Já no estudo Desvendando as interações entre mercúrio e selênio por meio da metabolômica: impactos em comunidades ribeirinhas na Amazônia, o grupo ampliou a investigação, realizada em parceria com pesquisadores da Universidade Estadual de Campinas (Unicamp). Liderados pela professora Ljubica Tasic, os cientistas aplicaram uma abordagem inédita em metabolômica, estudo de pequenas moléculas em um organismo, célula ou fluido biológico, para investigar o metabolismo dessas mesmas populações amazônicas.
Os resultados mostraram que subgrupos com níveis mais elevados de selênio induziram mudanças marcantes no perfil metabólico de indivíduos altamente expostos ao mercúrio, deixando-o mais semelhante ao de indivíduos que exibiam baixas concentrações de ambos os elementos.

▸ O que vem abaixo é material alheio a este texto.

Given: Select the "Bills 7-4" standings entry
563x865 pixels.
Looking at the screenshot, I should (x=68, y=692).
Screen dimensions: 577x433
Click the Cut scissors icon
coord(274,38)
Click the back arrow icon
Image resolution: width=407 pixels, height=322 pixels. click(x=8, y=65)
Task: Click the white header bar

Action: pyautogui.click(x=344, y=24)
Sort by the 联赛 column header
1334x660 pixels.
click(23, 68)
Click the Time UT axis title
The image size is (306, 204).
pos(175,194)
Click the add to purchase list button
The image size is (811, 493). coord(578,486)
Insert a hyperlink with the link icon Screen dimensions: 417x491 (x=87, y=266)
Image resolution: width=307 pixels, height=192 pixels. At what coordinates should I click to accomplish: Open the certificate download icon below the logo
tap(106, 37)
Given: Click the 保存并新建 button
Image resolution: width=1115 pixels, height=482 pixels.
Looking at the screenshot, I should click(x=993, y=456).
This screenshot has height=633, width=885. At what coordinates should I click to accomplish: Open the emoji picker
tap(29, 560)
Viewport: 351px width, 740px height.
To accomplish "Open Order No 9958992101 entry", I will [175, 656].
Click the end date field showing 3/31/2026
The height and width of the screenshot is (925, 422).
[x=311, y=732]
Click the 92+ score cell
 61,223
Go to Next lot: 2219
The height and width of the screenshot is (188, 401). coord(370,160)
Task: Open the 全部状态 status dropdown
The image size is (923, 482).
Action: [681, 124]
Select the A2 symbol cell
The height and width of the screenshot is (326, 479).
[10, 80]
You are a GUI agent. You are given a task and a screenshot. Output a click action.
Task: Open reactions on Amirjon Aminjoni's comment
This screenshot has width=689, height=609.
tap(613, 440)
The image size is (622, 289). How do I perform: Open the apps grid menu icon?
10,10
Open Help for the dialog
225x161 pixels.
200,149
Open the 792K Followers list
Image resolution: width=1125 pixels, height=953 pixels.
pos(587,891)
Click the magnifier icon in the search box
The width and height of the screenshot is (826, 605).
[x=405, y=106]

Essas evidências reforçam a hipótese do papel protetor do selênio diante da exposição ao mercúrio.
O que surpreendeu os pesquisadores foi o fato de terem encontrado diferentes níveis de mercúrio nos indivíduos estudados, dependendo da frequência de consumo de peixe, sem igual relação com os níveis de selênio, que se mantiveram os mesmos entre os membros das diferentes comunidades, sem nenhuma relação com a dieta.
O grupo destacou ainda a aparente falta de efeito tóxico em valores muito altos de selênio e informou que, apesar de importante para a manutenção da saúde, protegendo o sistema imunológico e atuando contra o estresse oxidativo, o selênio em excesso pode causar selenose, com queda de cabelo, fragilidade e descoloração de unhas, distúrbios gastrointestinais, fadiga e até danos renais e do sistema nervoso; mas, ao contrário, as populações estudadas não apresentaram nenhum desses problemas.